NVIDIA's ENPIRE training harness lets frontier coding models iterate on robot control code until it works, turning physical manipulation training into a software debugging problem.
The bottleneck for getting robots to handle new physical tasks is no longer the robot. It is the code that tells the robot what to do, and a new NVIDIA-led project shows that frontier AI coding agents can write and rewrite that code overnight, with no human in the loop.
Researchers at NVIDIA's GEAR lab, working with Carnegie Mellon University and UC Berkeley, built a four-module harness called ENPIRE that lets coding agents autonomously train real robot arms to manipulate objects, including inserting pins, cutting zip ties, and installing GPUs on motherboards (NVIDIA GEAR project page). The system ran continuous training cycles for hours, reading logs, rewriting the policy, and rebooting the robot, mirroring the way a software engineer iterates on a buggy program.
ENPIRE was tested with three frontier coding agents: OpenAI's Codex model based on GPT-5.5, Anthropic's Claude Code using Opus 4.7, and Moonshot AI's Kimi Code built on Kimi K2.6. Coding-agent teams reached roughly 99% success on four ENPIRE-built tasks—a Push-T block manipulation test, pin insertion and organization, zip-tie cutting, and GPU insertion and removal—according to Ars Technica (Ars Technica). On Push-T, an eight-agent team hit 99% in about two hours, compared with roughly three hours for a four-agent team and five hours for a single agent.
Those headline tasks are narrow. The robots are lab-bench single arms with auto-reset hardware, not factory-floor systems, and the 99% figure is pass@8 across the four ENPIRE tasks, not a generalized manipulation score. The speed numbers are wall-clock research time, not production throughput. The structural shift is still real: closing the sim-to-real gap for a manipulation task now reads as a code-iteration problem rather than a human-labor problem.
That framing has costs the Ars Technica report flags directly. Robots sat idle while agents read logs or waited on the language-model backbone. Larger teams spent more time cross-summarizing rather than acting. Agents underused the parallel compute available to them. Bigger teams finished faster on Push-T but burned more tokens, exposing a tradeoff that is already reshaping how agent SDKs are billed (Ars Technica). Anthropic recently paused billing on its Claude Agent SDK, citing exactly this kind of cost exposure as frontier coding agents scaled.
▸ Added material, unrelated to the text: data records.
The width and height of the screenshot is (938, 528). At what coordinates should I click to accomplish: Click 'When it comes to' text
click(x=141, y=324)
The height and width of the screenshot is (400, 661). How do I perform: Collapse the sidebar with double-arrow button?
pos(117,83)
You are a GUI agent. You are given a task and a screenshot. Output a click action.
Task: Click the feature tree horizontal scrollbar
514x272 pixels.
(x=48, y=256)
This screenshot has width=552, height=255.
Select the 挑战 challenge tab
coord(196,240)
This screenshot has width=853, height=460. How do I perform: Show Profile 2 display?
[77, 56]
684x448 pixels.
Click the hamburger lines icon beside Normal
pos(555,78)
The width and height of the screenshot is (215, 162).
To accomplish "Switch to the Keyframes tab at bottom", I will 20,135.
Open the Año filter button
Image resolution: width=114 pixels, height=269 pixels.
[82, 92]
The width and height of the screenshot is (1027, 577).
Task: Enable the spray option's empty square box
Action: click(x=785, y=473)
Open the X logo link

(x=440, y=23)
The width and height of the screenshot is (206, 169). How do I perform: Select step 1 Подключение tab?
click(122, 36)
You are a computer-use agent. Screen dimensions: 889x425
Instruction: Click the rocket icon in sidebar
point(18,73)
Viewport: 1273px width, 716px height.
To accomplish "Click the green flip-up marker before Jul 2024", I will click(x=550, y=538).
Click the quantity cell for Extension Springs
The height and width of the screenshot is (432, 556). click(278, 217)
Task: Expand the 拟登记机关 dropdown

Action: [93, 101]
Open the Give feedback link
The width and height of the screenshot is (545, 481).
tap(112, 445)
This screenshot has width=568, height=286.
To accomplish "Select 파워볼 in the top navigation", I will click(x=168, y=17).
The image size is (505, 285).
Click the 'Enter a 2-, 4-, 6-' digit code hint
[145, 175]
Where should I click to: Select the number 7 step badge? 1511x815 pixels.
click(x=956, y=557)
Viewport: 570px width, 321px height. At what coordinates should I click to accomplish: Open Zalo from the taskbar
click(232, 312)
Jim Fan, NVIDIA's director of AI and a leader of the GEAR group, said the system "self-improves tirelessly overnight" and that the team plans to open-source ENPIRE so researchers can run self-directed robot training at home (Jim Fan LinkedIn post). On the pin insertion task, ENPIRE's coding-agent teams matched a prior human-in-the-loop method, described in a November 2025 paper, faster than the original researchers did.
The paper went up on June 16, 2026. What to watch next is whether token-cost efficiency, not raw capability, becomes the binding constraint on autonomous robot training, and whether open-sourcing ENPIRE moves the bottleneck from "can the robot learn" to "what does it cost to run the agents that teach it."